ТЕКСТ ДОКУМЕНТА:
▼
Но акцент на другом, продиктованный самим време­нем: не на обстоятельствах, а на свободе человеческой воли, на праве и обязанности человека выбирать так, чтобы увеличить, укрепить не зло, а добро в мире. Да, Рыбак не может сам изменить обстоятельства, но и от его поведения зависит многое. От самих людей в конеч­ном счете зависит все. И каждый — в общей, хоть порой и невидимой, цепи. Рыбак крикнул свое предательское "Согласен!" и сразу как бы подтолкнул несчастную, обе­зумевшую от горя Демчиху на поступок, который повлек бы новые невинные жертвы, умножая силы зла в мире: она кричит, что скажет, кто прятал еврейскую девочку Басю от фашистов... Вон какая цепная реакция готова начаться. Потому-то каждый (и Рыбак тоже) обязан ее остановить: на себе, в себе, пусть ценой собственной жизни, но остановить!

Да, обстоятельства порой безвыходны (в том смысле, что сейчас, на этом отрезке времени, пути нет выхода). Как тут поступить? Рыбаку кажется, что главное — остаться жить, даже если придется загубить другие жиз­ни, сломать чужие судьбы (он уже готов старосту огово­рить, чтобы затянуть следствие). Ведь он, Рыбак, "цен­нее" всех остальных (и старосты, и Демчихи, и боль­ного Сотникова, который теперь не боец), его и надо спасать. Мол, ради дела, а не только ради него самого! Он уже по другим людям готов шагать, продолжая убе­ждать себя, что делает это во имя того, чтобы забежать со стороны и сунуть палку в колеса "машины"... Даже не замечая, что он эту самую "машину" уже подталки­вает, впрягся в нее.

Рыбак этого не замечает некоторое время. Он пьян от недавно пережитого ужаса неотвратимой "ликвида­ции" и от радости внезапного спасения.

"Сволочь!" — как удар, злой окрик Сотникова.

"Но пусть! Что-то грозное, неотвратимо подступив­шее к нему вдруг стало быстро отдаляться... Развязан­ные руки его вольно опали вдоль тела, и он еще неосоз­нанно сделал шаг в сторону, всем существом стараясь отделиться от прочих,— теперь ему хотелось быть как можно от них дальше". Вот уже к петле тащит своего недавнего товарища ("Рыбак с полицаем потащили на край к чурбанам..."), а сам все еще думает о побеге. "Прости, брат!" — звучит обращенное к Сотникову, иудовым поцелуем звучит. "Одна петля на двоих",— подумалось Сотникову. Но только они уже раздели­лись, Рыбак и Сотников: на палача и на жертву раз­делились.
▲
ИСХОДНЫЕ ДАННЫЕ:
▼
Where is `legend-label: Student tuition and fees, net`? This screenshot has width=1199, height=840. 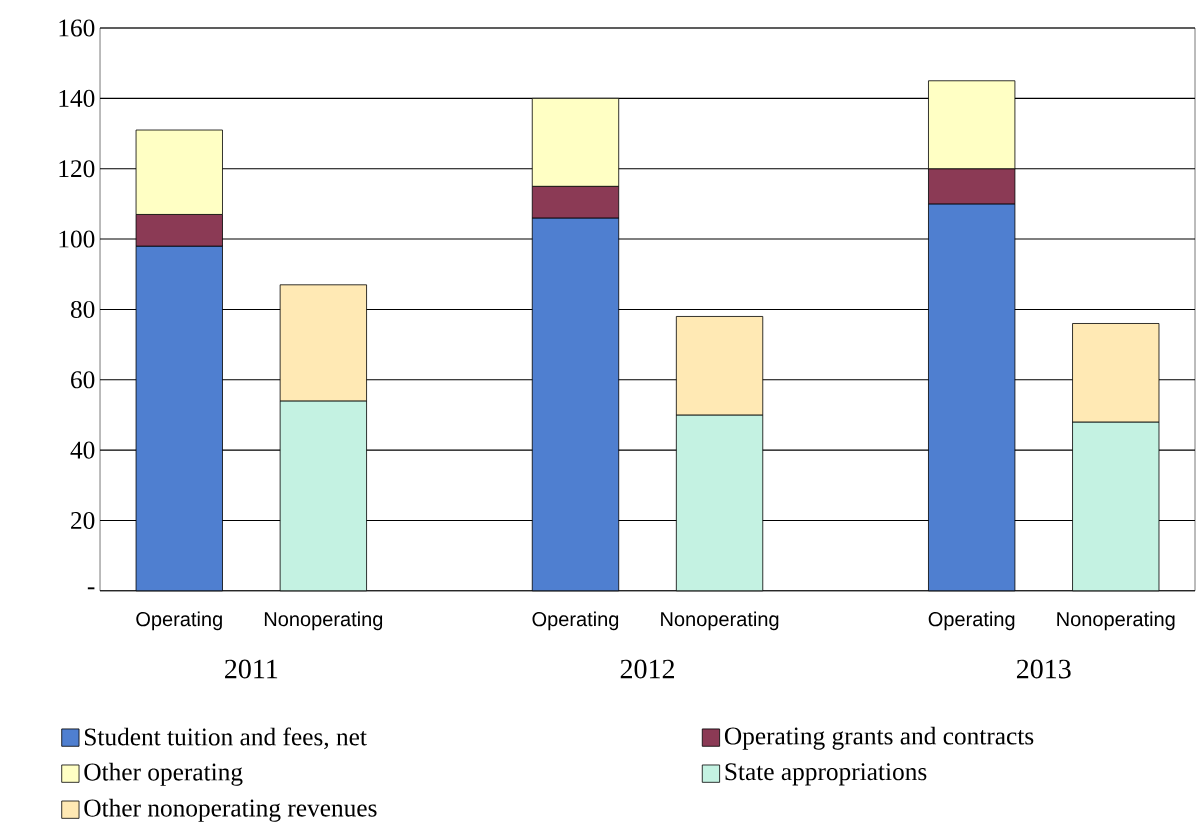 legend-label: Student tuition and fees, net is located at coordinates (226, 738).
▲
ЗАДАНИЯ:
1 – Выпишите из текста о Рыбаке и Сотникове фрагмент, который открывается словами «Рыбак этого не» и завершается словами «злой окрик Сотникова.».
2 – Чем продолжится текст о Рыбаке и Сотникове после его последнего предложения? Напишите продолжение.

ОТВЕТЫ:
1 –
Рыбак этого не замечает некоторое время. Он пьян от недавно пережитого ужаса неотвратимой "ликвида­ции" и от радости внезапного спасения.

"Сволочь!" — как удар, злой окрик Сотникова.

2 –
"Способный, падла!" — с издевкой хвалит Рыбака смешливый идиот Стась — палач со стажем.

"Постой, что это? — не понял Рыбак.— О ком он?" Нет, нет, все кричит в Рыбаке, нет! "Сотников сам влез, сам соскочил с обрубка. Он только поддерживал этот обрубок. И то по приказу полиции".

Да, петля была действительно на двоих: "ликвиди­ровали" и Рыбака. "Машина" утилизировала его жажду выжить любой ценой, его обнаружившуюся готовность шагать по чужим жизням. Теперь и на Рыбака люди глядят, как на саму эту "машину": как на немцев смо­трят, на полицаев.

И женщины, и "мальчишка в буденовке", а там, в лесу...

"И тут его, слбвно обухом по голове, оглушила не­ожиданная в такую минуту мысль: удирать некуда... Теперь он всем и повсюду враг. И, видно, самому себе тоже".

В нем все-таки осталось еще что-то от прежнего Ры­бака: он не "привык" еще к себе самому, каким он рас­крылся, обнаружился. Себя, этого он готов даже каз­нить. Бежит в уборную, ищет ремень, чтобы повесить его, повеситься. А ремня нет, отняли. Даже смерть отнята у Рыбака, которую он сам мог бы еще выбрать. "Хоть бросайся вниз головой!"...

Нет, уже не прежний Рыбак здесь. Этот ненавидит и себя, но и всех также: теперь весь мир, все люди — сви­детели его подлости, низости, предательства. И кто зна­ет, не прорвется ли в нем (как это случалось не однажды) мстительное желание убирать этих свидетелей как мож­но больше, нагромождая новые и новые жестокости и предательства. Перед таким палачом и Стась покажет­ся злобным дурачком!

Но может быть, Сотников прав был, когда сам от­толкнул чурбан, и Рыбак найдет в себе человеческую силу вернуть в мир ту крупицу добра, которую он отнял у людей, послужив злу, "машине". Не рассчитывая на благодарность и даже прощение людей...

Но это уже за горизонтом повести. То, что перед нами, что очевидно: жажда спастись любой ценой, даже за счет других, бездуховность, неспособность к нрав­ственному самоконтролю завели Рыбака туда, куда, увы, заводили многих.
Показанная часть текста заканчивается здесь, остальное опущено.